▶ **PROBLEM DESCRIPTION**
Report each line of the records below that uses the word "agent".

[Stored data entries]

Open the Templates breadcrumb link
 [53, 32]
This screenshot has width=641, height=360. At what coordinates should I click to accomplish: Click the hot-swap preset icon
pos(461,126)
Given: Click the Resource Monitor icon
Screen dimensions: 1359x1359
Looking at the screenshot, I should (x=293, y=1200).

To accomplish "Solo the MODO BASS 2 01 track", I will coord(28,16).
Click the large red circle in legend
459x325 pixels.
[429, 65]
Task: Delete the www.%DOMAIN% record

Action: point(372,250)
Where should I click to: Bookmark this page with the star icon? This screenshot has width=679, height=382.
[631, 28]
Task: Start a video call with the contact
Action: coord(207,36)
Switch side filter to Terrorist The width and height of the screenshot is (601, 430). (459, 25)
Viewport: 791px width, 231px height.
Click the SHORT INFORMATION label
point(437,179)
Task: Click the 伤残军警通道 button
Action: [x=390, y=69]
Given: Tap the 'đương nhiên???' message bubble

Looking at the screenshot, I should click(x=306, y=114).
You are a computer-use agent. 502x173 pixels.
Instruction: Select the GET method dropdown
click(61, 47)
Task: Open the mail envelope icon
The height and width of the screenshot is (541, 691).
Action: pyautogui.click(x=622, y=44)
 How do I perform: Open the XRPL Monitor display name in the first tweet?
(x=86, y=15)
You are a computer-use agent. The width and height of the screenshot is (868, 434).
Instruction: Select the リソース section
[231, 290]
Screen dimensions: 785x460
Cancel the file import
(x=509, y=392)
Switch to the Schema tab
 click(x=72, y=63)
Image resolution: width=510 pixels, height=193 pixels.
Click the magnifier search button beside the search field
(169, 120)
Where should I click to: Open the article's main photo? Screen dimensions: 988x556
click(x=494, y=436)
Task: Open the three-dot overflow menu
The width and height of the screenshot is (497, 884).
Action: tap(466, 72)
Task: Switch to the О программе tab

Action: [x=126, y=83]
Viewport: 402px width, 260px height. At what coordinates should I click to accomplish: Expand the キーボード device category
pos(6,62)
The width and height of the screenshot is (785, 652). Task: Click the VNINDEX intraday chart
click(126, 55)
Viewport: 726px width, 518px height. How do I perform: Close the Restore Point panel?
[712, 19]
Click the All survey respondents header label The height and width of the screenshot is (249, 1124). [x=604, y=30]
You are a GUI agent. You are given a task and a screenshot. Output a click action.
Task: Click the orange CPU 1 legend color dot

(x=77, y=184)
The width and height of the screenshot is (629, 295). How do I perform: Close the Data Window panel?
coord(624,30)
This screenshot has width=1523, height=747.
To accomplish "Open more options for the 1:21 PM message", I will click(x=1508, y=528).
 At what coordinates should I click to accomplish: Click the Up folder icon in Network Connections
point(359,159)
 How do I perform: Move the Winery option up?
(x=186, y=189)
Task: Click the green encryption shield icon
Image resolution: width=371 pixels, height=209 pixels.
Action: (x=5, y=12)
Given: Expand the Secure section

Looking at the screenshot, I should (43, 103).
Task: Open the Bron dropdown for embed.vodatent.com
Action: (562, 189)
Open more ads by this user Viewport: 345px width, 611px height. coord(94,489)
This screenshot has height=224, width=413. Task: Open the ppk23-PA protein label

▶ **COMPLETED TASK**
You are a computer-use agent. 502x173 pixels.
You are a computer-use agent. The width and height of the screenshot is (868, 434).
You are a GUI agent. You are given a task and a screenshot. Output a click action.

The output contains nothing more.